▶ [WORK REQUIRED]
Return each line of the listing in which the word "title" appears.

▶ [DATA RECORDS]
##########

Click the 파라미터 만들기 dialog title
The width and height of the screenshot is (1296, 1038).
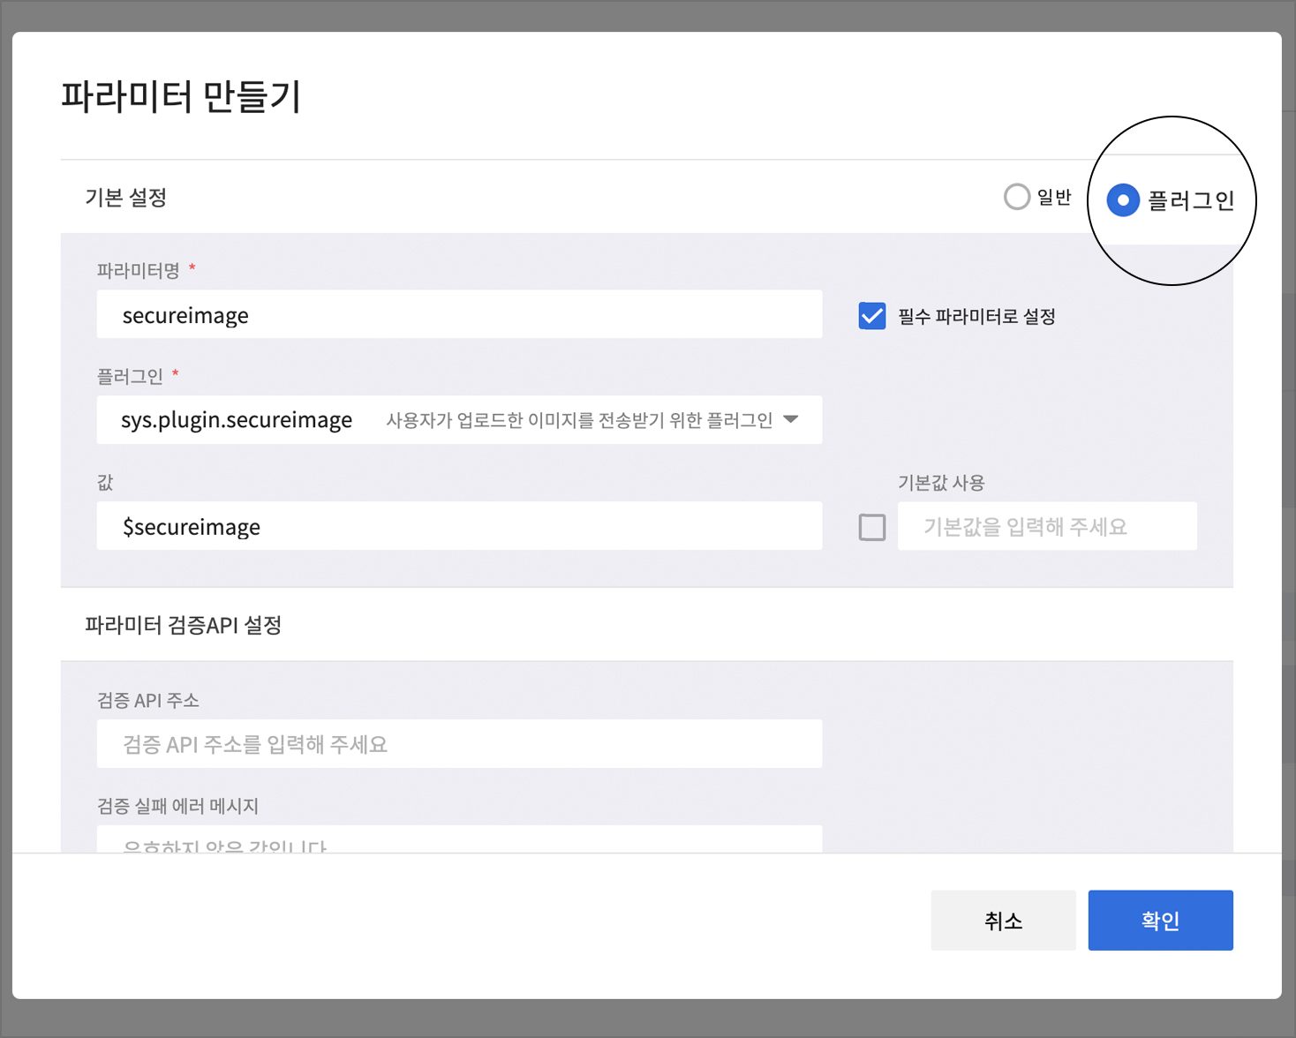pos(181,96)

##########

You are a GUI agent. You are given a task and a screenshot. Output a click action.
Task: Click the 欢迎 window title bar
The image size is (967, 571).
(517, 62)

##########

▶ [RESPONSE TO THIS TASK]
Click the 파라미터 만들기 dialog title
Task: Click the 欢迎 window title bar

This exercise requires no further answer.